## [To do]
Count each line below that has the word "icon" in it, and give only the total.

## [Source material]
◇ ◇ ◇

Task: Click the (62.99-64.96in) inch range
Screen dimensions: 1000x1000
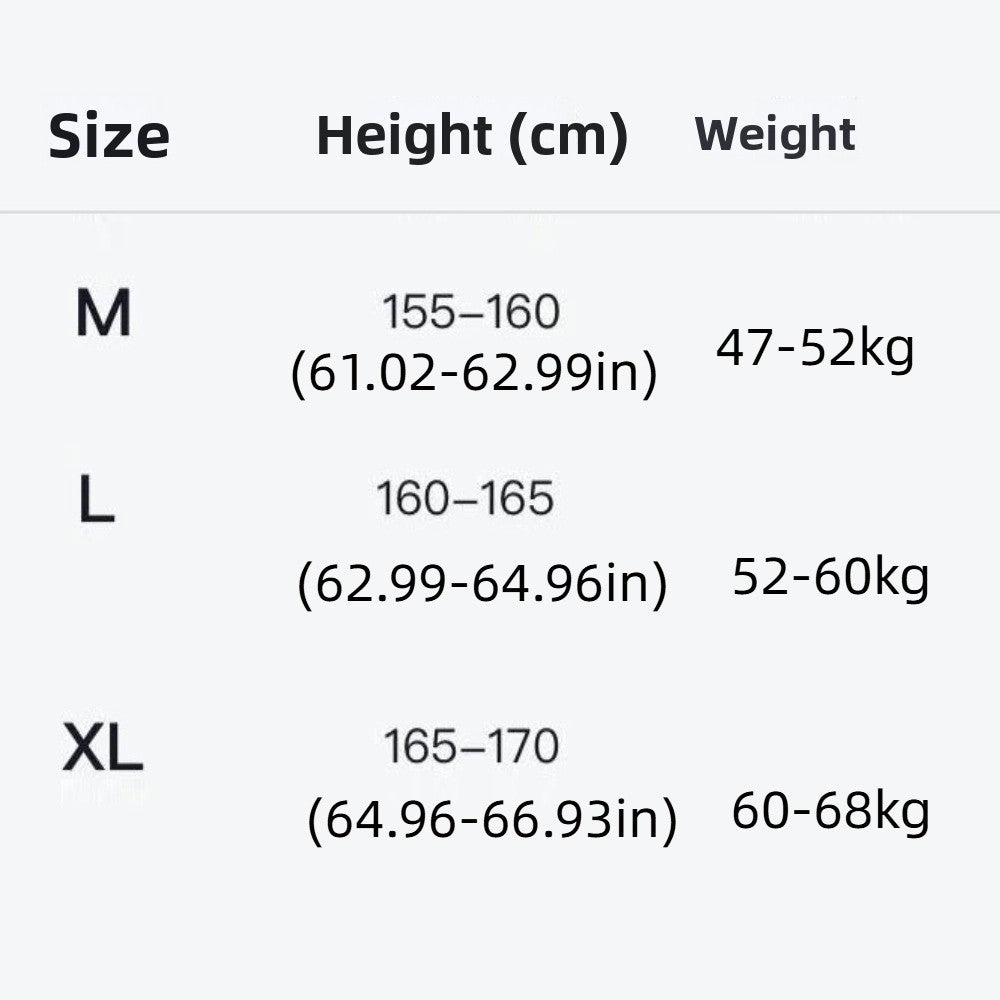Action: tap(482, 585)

◇ ◇ ◇

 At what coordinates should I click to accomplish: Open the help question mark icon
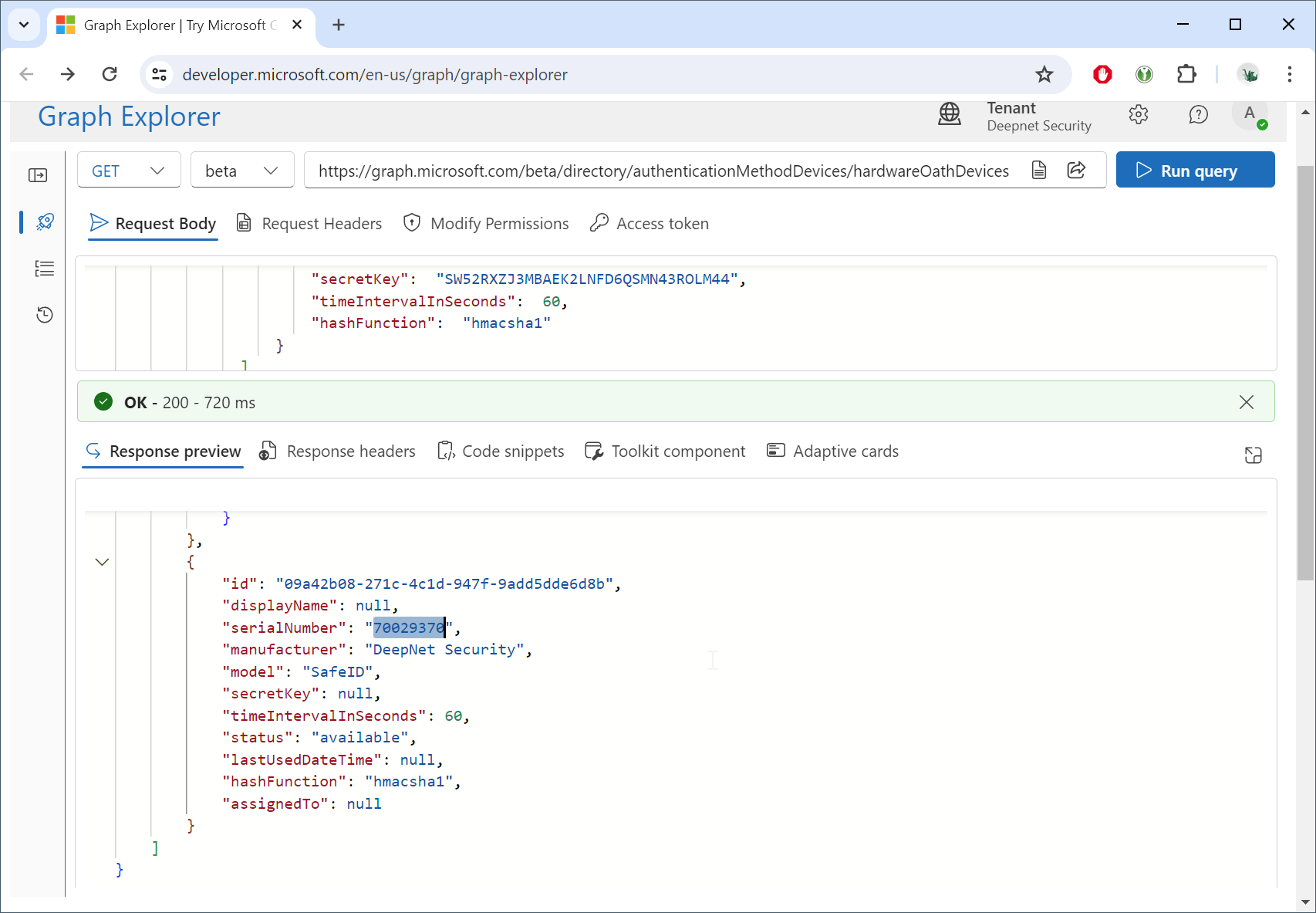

◇ ◇ ◇

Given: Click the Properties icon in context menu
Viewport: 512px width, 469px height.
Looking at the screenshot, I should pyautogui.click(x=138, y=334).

◇ ◇ ◇

## [Solution to this task]
2